Work to be completed → The response must reproduce every record below without alteration.
:::
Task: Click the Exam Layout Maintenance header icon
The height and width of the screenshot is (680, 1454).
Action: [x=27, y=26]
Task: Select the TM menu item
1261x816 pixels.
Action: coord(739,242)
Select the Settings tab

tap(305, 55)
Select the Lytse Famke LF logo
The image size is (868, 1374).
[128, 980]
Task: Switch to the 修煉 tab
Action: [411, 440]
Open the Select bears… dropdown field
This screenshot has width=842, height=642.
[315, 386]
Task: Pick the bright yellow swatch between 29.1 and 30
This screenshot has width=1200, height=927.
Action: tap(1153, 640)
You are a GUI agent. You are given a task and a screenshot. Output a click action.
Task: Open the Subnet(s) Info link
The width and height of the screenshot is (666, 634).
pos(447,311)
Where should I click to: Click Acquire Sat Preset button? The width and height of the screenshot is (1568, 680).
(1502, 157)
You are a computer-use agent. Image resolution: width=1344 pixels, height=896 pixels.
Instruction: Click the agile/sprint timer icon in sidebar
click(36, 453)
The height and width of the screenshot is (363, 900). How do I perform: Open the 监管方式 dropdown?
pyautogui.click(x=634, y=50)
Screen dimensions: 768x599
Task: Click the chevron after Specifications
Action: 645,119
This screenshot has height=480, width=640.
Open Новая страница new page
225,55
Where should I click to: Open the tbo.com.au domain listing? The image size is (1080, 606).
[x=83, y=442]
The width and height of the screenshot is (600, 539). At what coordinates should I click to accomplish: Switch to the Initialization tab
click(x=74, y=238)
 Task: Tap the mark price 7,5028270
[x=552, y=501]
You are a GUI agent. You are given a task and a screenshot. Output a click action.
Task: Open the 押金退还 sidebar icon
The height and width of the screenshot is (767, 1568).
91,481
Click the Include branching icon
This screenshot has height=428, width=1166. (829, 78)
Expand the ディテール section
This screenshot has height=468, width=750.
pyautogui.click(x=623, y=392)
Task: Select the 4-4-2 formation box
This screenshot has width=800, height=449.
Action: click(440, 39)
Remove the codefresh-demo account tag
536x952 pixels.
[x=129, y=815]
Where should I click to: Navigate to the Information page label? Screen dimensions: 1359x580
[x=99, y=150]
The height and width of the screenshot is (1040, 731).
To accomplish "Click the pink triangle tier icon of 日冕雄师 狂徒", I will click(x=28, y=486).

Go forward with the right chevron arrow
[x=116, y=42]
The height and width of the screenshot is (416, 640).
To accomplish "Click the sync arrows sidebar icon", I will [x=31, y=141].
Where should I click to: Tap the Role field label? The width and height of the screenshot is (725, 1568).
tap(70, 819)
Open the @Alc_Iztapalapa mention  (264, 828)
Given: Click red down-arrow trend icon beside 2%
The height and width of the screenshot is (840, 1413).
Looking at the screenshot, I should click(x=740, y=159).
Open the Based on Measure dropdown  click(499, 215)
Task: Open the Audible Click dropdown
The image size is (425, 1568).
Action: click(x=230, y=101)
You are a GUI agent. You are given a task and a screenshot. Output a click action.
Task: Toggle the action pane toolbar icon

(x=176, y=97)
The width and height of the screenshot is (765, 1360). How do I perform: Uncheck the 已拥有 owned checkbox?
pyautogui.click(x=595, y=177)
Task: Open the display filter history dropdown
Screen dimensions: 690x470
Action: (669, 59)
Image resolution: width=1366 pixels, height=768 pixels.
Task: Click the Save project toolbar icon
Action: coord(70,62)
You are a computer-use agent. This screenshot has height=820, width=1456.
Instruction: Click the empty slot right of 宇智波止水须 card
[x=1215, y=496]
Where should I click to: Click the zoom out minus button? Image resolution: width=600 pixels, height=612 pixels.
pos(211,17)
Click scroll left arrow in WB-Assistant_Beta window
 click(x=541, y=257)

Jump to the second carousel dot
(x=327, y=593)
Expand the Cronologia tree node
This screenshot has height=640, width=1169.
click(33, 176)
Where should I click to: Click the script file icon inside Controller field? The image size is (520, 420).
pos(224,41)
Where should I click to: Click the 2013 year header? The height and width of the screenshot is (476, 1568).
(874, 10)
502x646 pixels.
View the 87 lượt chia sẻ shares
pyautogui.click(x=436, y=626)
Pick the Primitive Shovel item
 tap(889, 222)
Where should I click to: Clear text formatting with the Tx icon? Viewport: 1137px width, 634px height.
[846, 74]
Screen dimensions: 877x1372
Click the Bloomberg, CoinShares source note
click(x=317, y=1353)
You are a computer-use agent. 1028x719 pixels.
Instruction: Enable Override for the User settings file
:::
Response →
Task: Click the Exam Layout Maintenance header icon
The height and width of the screenshot is (680, 1454).
Action: [x=27, y=26]
Task: Select the TM menu item
1261x816 pixels.
Action: coord(739,242)
Select the Settings tab

tap(305, 55)
Select the Lytse Famke LF logo
The image size is (868, 1374).
[128, 980]
Task: Switch to the 修煉 tab
Action: [411, 440]
Open the Select bears… dropdown field
This screenshot has width=842, height=642.
[315, 386]
Task: Pick the bright yellow swatch between 29.1 and 30
This screenshot has width=1200, height=927.
Action: tap(1153, 640)
You are a GUI agent. You are given a task and a screenshot. Output a click action.
Task: Open the Subnet(s) Info link
The width and height of the screenshot is (666, 634).
pos(447,311)
Where should I click to: Click Acquire Sat Preset button? The width and height of the screenshot is (1568, 680).
(1502, 157)
You are a computer-use agent. Image resolution: width=1344 pixels, height=896 pixels.
Instruction: Click the agile/sprint timer icon in sidebar
click(36, 453)
The height and width of the screenshot is (363, 900). How do I perform: Open the 监管方式 dropdown?
pyautogui.click(x=634, y=50)
Screen dimensions: 768x599
Task: Click the chevron after Specifications
Action: 645,119
This screenshot has height=480, width=640.
Open Новая страница new page
225,55
Where should I click to: Open the tbo.com.au domain listing? The image size is (1080, 606).
[x=83, y=442]
The width and height of the screenshot is (600, 539). At what coordinates should I click to accomplish: Switch to the Initialization tab
click(x=74, y=238)
 Task: Tap the mark price 7,5028270
[x=552, y=501]
You are a GUI agent. You are given a task and a screenshot. Output a click action.
Task: Open the 押金退还 sidebar icon
The height and width of the screenshot is (767, 1568).
91,481
Click the Include branching icon
This screenshot has height=428, width=1166. (829, 78)
Expand the ディテール section
This screenshot has height=468, width=750.
pyautogui.click(x=623, y=392)
Task: Select the 4-4-2 formation box
This screenshot has width=800, height=449.
Action: click(440, 39)
Remove the codefresh-demo account tag
536x952 pixels.
[x=129, y=815]
Where should I click to: Navigate to the Information page label? Screen dimensions: 1359x580
[x=99, y=150]
The height and width of the screenshot is (1040, 731).
To accomplish "Click the pink triangle tier icon of 日冕雄师 狂徒", I will click(x=28, y=486).

Go forward with the right chevron arrow
[x=116, y=42]
The height and width of the screenshot is (416, 640).
To accomplish "Click the sync arrows sidebar icon", I will [x=31, y=141].
Where should I click to: Tap the Role field label? The width and height of the screenshot is (725, 1568).
tap(70, 819)
Open the @Alc_Iztapalapa mention  (264, 828)
Given: Click red down-arrow trend icon beside 2%
The height and width of the screenshot is (840, 1413).
Looking at the screenshot, I should click(x=740, y=159).
Open the Based on Measure dropdown  click(499, 215)
Task: Open the Audible Click dropdown
The image size is (425, 1568).
Action: click(x=230, y=101)
You are a GUI agent. You are given a task and a screenshot. Output a click action.
Task: Toggle the action pane toolbar icon

(x=176, y=97)
The width and height of the screenshot is (765, 1360). How do I perform: Uncheck the 已拥有 owned checkbox?
pyautogui.click(x=595, y=177)
Task: Open the display filter history dropdown
Screen dimensions: 690x470
Action: (669, 59)
Image resolution: width=1366 pixels, height=768 pixels.
Task: Click the Save project toolbar icon
Action: coord(70,62)
You are a computer-use agent. This screenshot has height=820, width=1456.
Instruction: Click the empty slot right of 宇智波止水须 card
[x=1215, y=496]
Where should I click to: Click the zoom out minus button? Image resolution: width=600 pixels, height=612 pixels.
pos(211,17)
Click scroll left arrow in WB-Assistant_Beta window
 click(x=541, y=257)

Jump to the second carousel dot
(x=327, y=593)
Expand the Cronologia tree node
This screenshot has height=640, width=1169.
click(33, 176)
Where should I click to: Click the script file icon inside Controller field? The image size is (520, 420).
pos(224,41)
Where should I click to: Click the 2013 year header? The height and width of the screenshot is (476, 1568).
(874, 10)
502x646 pixels.
View the 87 lượt chia sẻ shares
pyautogui.click(x=436, y=626)
Pick the Primitive Shovel item
 tap(889, 222)
Where should I click to: Clear text formatting with the Tx icon? Viewport: 1137px width, 634px height.
[846, 74]
Screen dimensions: 877x1372
Click the Bloomberg, CoinShares source note
click(x=317, y=1353)
You are a computer-use agent. 1028x719 pixels.
Instruction: Enable Override for the User settings file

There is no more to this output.